アジアの途上国における妊産婦の健康向上をめざして

アジアの途上国が抱える医療問題
日本では、必要な医療を原則として誰もがいつでも清潔な病院で受けることができます。しかし同じアジアにあっても医療体制が非常に脆弱(ぜいじゃく)な途上国では、感染症のまん延や子どもの高い死亡率など医療に関する問題は少なくありません。母子保健もその一つです。例えば妊産婦の死亡率をみると、日本では10万人あたり3人前後であるのに対し、アジアの中でも医療の遅れが目立つラオスでは100人以上の妊産婦が毎年亡くなっています。
こうした途上国の医療水準を上げるために、母子保健や女性の健康に関する調査研究が行われています。
妊婦健診を受診しない背景
妊婦健診は妊婦や胎児の健康を維持するために重要な健診で、WHOは8回受診することを推奨しており、日本では多くの人が10回以上受診しています。ところが、ラオスでは約70~80%の人が4回しか受診していません。受診回数が少ない人たちについて調べてみると、例えば病院へ行く車がないことや、受診のために仕事を休むと収入が減ってしまうといった背景が見えてきます。こうした現状を把握して国にフィードバックすることが、医療政策を改善していくために必要です。また、今なお健康に対しては科学的に不適切といえる風習が行われているため、正しい教育も重要課題です。
途上国の産後うつ予防をめざす
産後うつは自殺にもつながりかねない深刻な精神疾患で、日本ではここ20年ほどで理解が進み、妊娠中からリスクのある人に支援する動きが根付いてきました。しかし、途上国では今も精神疾患が命にかかわることが認識されていません。

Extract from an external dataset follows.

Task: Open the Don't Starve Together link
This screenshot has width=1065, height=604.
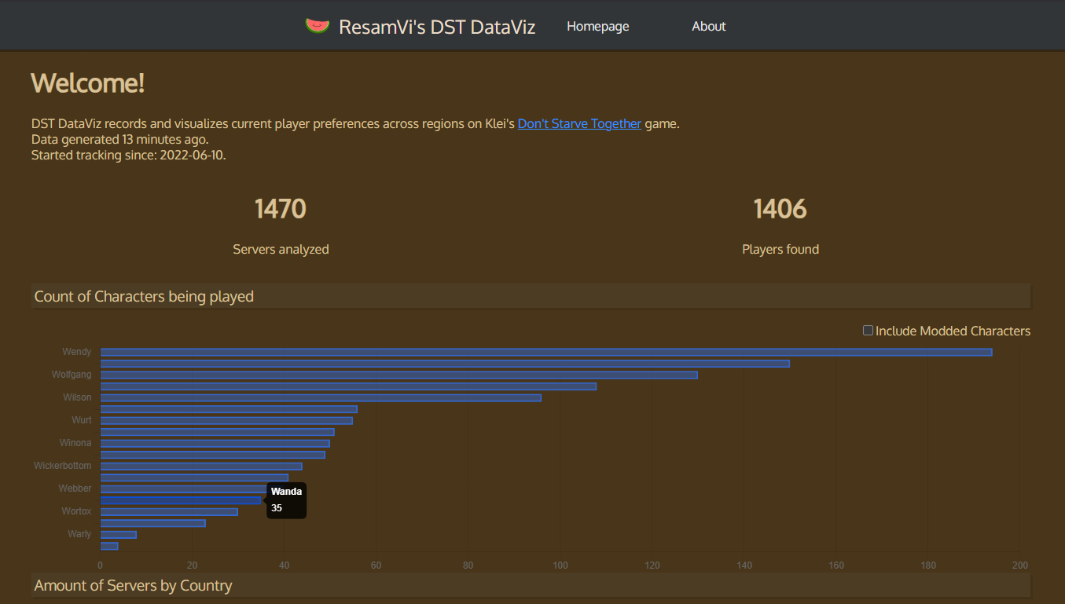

日本で産後うつのリスクがある人は10%程度ですが、ラオスの首都の病院でスクリーニング検査を行ったところ、約30%の人に産後うつのリスクがあることがわかりました。途上国では精神科医の数も圧倒的に不足しているため、産婦人科医や助産師によるカウンセリングなど限られたリソースでうつを予防できないか、検証が進められています。